Deirdre Fowler, the director of nursing, midwifery and quality said: ‘We meet national guidelines in our maternity unit and conduct twice daily consultant led ward rounds. We have now provided the CQC with the records that show this.

‘Midwives in Shropshire’s midwifery led units (MLUs) have in the past used CTG (cardiotocography) to monitor fetal movements and where there has been any cause for concern referred a mother to an obstetrician in the maternity unit in Princess Royal Hospital.’

‘In regards to the reviewing of CTG fetal monitoring by midwives in the MLUs, the trust has now changed its approach and all women are now monitored in PRH Obstetric Unit. It is very important that mothers who are concerned about their baby’s movements contact the trust or their midwife to be reviewed.’ 

A damning report published in July found the units to be severely understaffed with an average of five midwives off sick each day.

The Royal College of Obstetricians and Gynaecologists warned of a reluctance among managers to investigate errors or learn from their mistakes.

I was crying out for a caesarean 

A baby was left with a huge bruise on his head after he became trapped in his mother’s pelvis at one of the scandal-hit maternity wards.

Amy Butler, 25, said a consultant used forceps to yank her son during her delivery in August 2016, leaving his head marked and swollen.

She also claimed midwives mistakenly left her fully dilated for five hours, leaving her baby at risk of serious brain damage and herself in agony.

Miss Butler begged medical staff for a C-section during her seven-hour ordeal at Princess Royal Hospital in Telford but was told a natural birth was best.

Miss Butler, from Telford, said: ‘I am absolutely disgusted. I was crying out for a C-section but the midwives told me I was perfectly fine to go into labour.

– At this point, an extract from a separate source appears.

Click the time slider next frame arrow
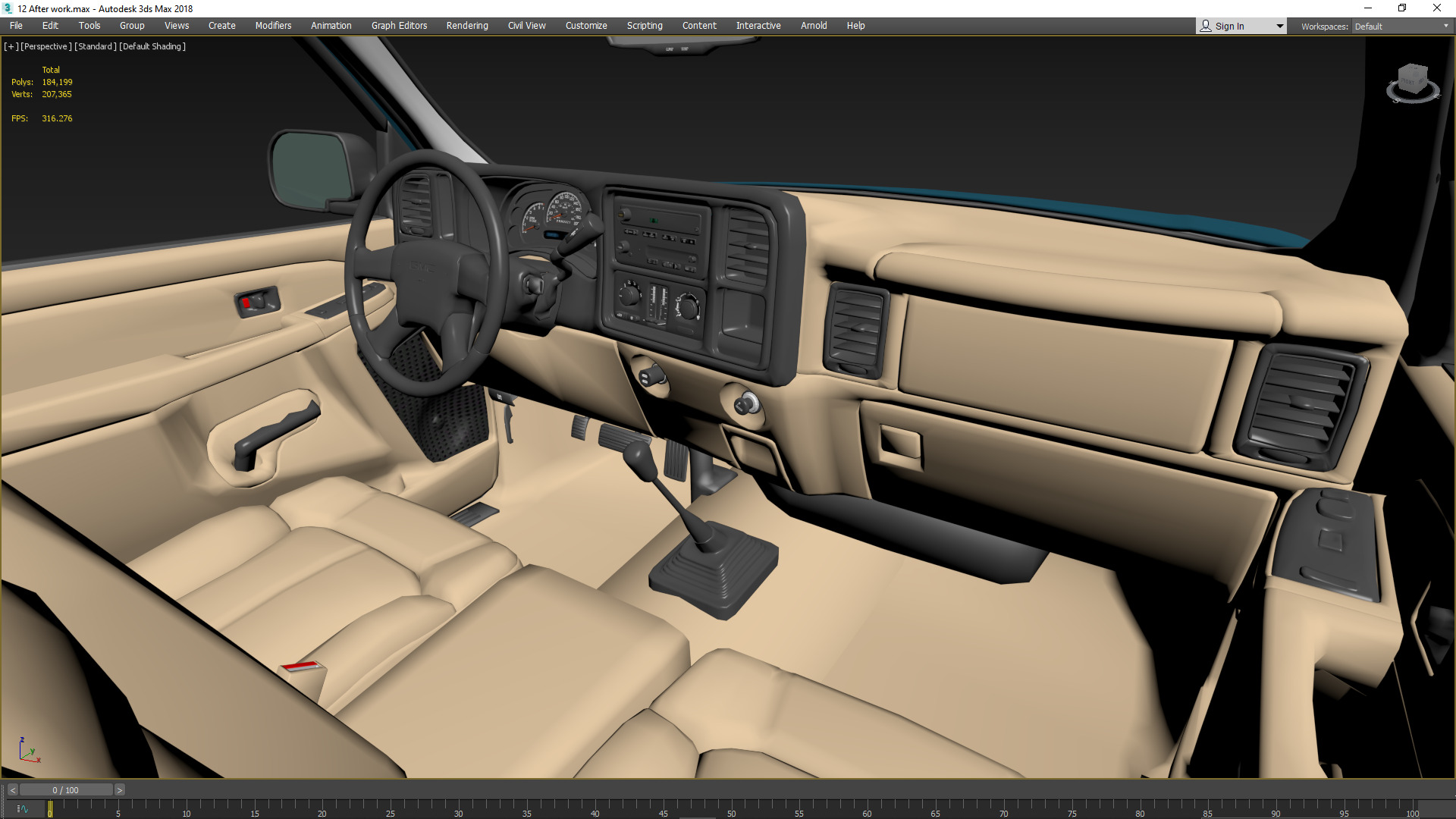 click(x=120, y=790)
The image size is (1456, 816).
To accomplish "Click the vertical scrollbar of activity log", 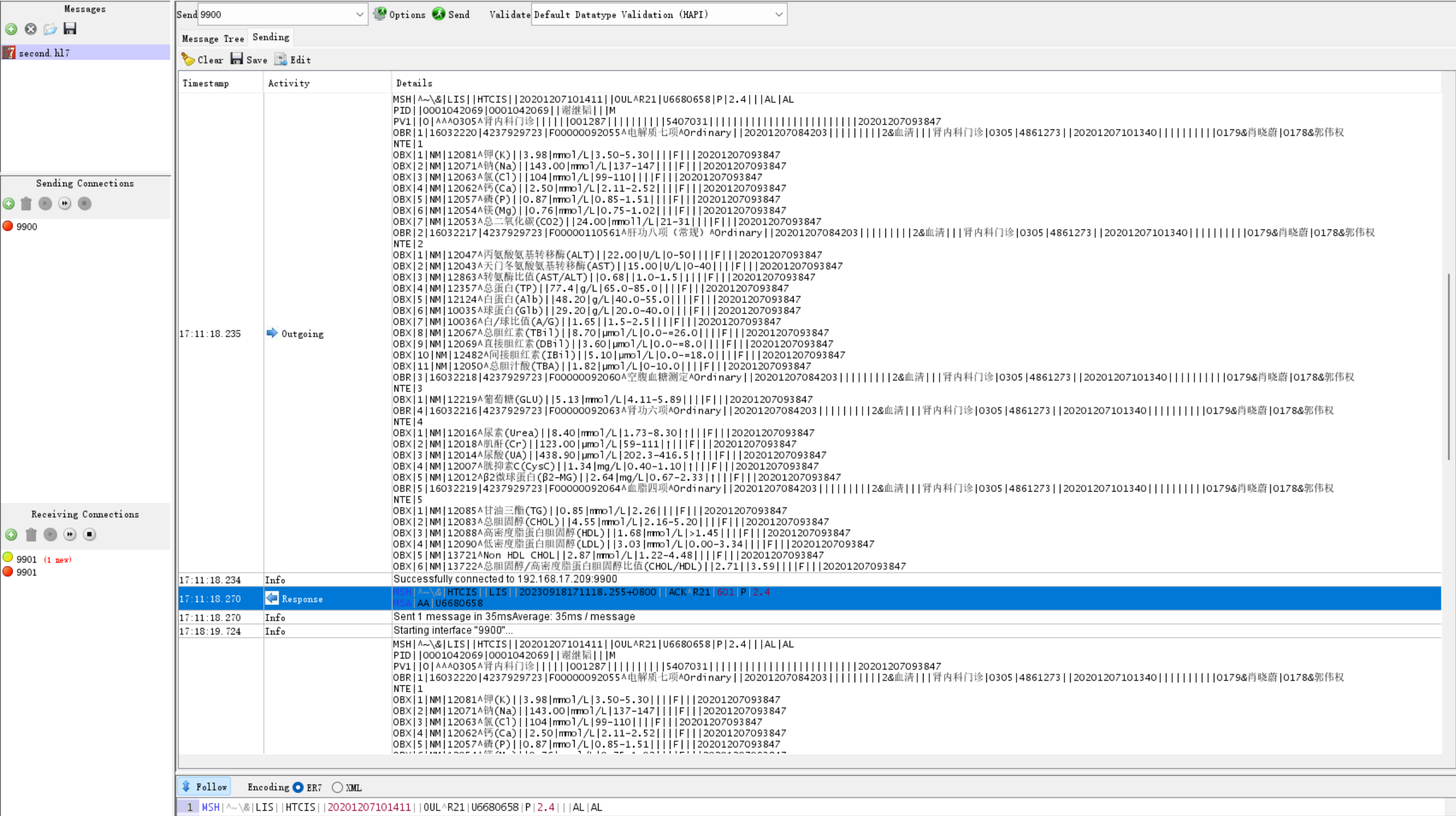I will tap(1449, 367).
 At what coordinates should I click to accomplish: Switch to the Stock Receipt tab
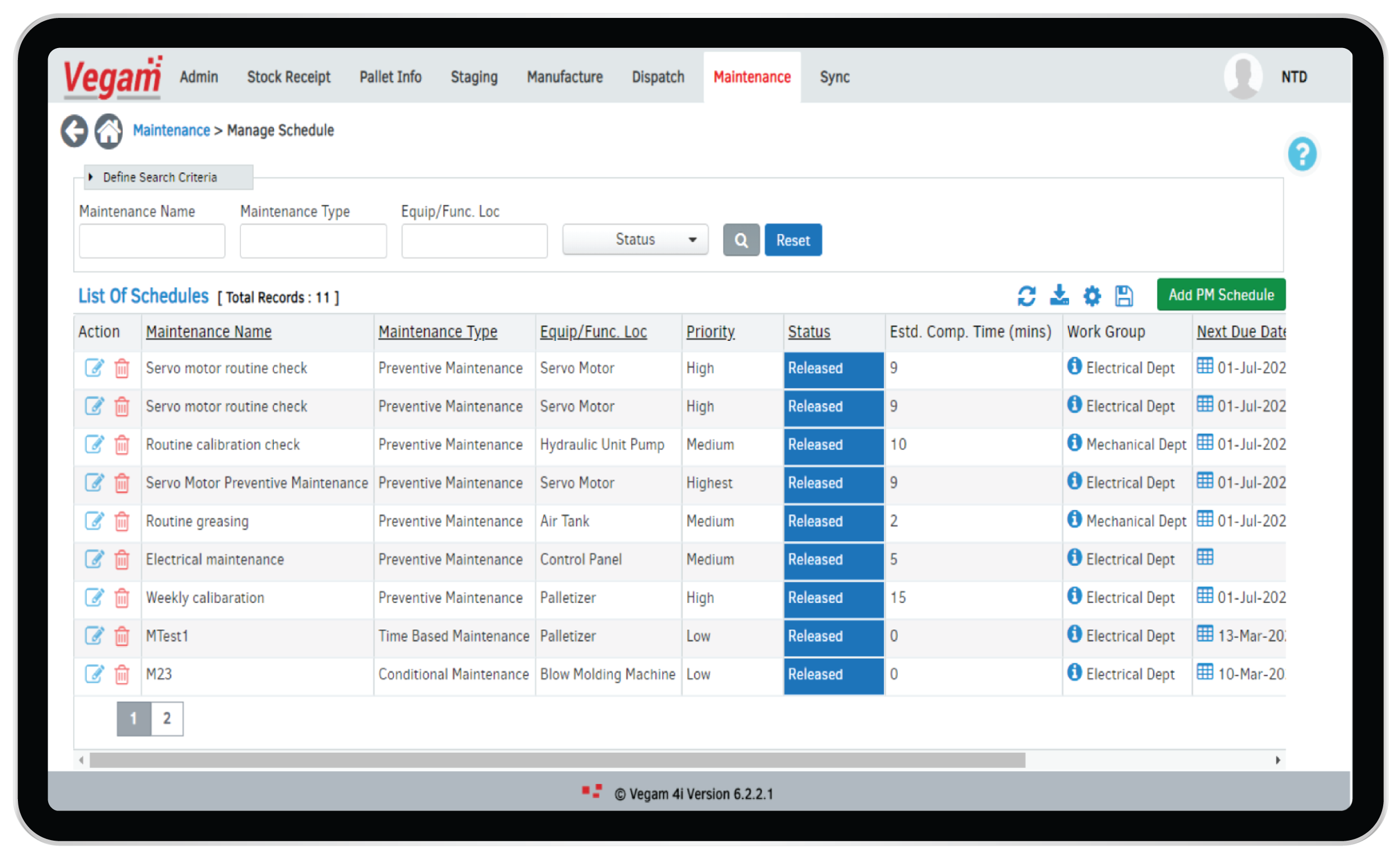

‘Bradley got stuck in the pelvis and suffered a terrible bruise. His swelling was so severe it came over his eyes. Thankfully, he didn’t suffer any major problems but it could have been worse.

‘The midwives didn’t realise I was fully dilated for five hours, which is dangerous. I’ve got a gut feeling that if I wasn’t left dilated for that long then Bradley wouldn’t have got stuck in the pelvis.

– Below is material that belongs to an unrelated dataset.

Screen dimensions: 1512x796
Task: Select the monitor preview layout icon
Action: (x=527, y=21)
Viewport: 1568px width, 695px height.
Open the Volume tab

‘I thought nothing of it before I read other parents’ stories in the Daily Mail.

‘Bradley was very slow developing. He’s just turned two and he’s only been walking for a month-and-a-half. He couldn’t sit up until he was ten months old.’

A spokesman for the Shrewsbury and Telford Hospital NHS Trust said: ‘We have received no formal complaint in this matter. We would be happy to discuss this with Miss Butler.’